CopperEgg and others also kept reporting that my site was down or otherwise super slow when on CloudFlare. I'm not sure if this is because of throttling or something else that might have been in place with the CF service, but either way I was often unable to reproduce the "down"/"more than 6s" that CopperEgg kept reporting.
In short, I think CloudFlare's services sound good in theory, but I'm not sure they have figure out all the issues with scaling and performance yet. So, I cut them out... and certainly not going to be paying any time soon.
You raise a great point about reliability however. The above example was a personal project so I don't really lose much if there's the odd down-time here and there. I'd love to recommend this for the enterprise-level clients where I work but the idea of a point of failure out of one's direct control is a bit alarming, and I am surprised and disappointed to see them succumb to a DDOS that affects what (I assume?) was their entire network - even paying customers.
I notice even now my homepage is taking seconds to load, when usually it responds instantly. My guess is that they're prioritizing access at this stage due to the DDOS, if it's still ongoing.
They manage so much stuff that any downtime they have will make a lot of people unhappy. It already happened once (http://oneurl.me/cloudflare-broke-the-internet)
Looks like it's related: https://twitter.com/CloudFlareSys/status/432997463562022912
Routers shouldn't speak HTTP. People who don't know how to use blackhole communities have no business controlling them.

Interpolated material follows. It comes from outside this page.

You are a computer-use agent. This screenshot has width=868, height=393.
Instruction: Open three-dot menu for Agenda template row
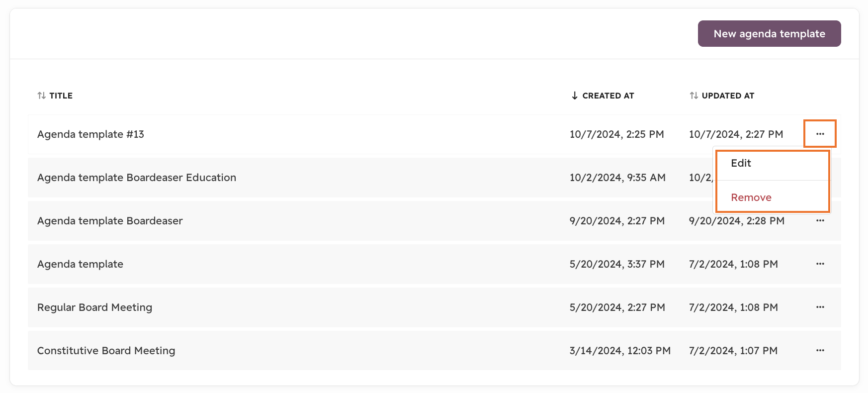point(820,264)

What's a "blackhole community"? (I did Google, but found email messages from 2003 on page one. Surely there are better references?)
You'd grant your customers the ability to null route traffic from IP blocks (/24 or larger, because ain't nobody got memory to route blocks smaller than that in IPv4) so they wouldn't saturate their links with useless traffic. There was a discussion on the North American Network Operators Group (NANOG) mailing list a few weeks ago.
Disclaimer: I have operated large-scale networks for over a decade.
Every carrier worth its salt will already let you use blackhole communities to mitigate attacks. You tag it, it gets dropped at the edge of your upstreams networks. Simple and effective. You don't need a web service or middleware for any of this.
Also, a route and netmask (generally) take exactly the same amount of memory regardless of the size of the network you're covering.
Like if some one wants to get a site down today so people can't vote.
And cloudflare does not really have anything like that. Their customers yes, them no.
The same reason anyone ever DDOSes anything: because they're assholes.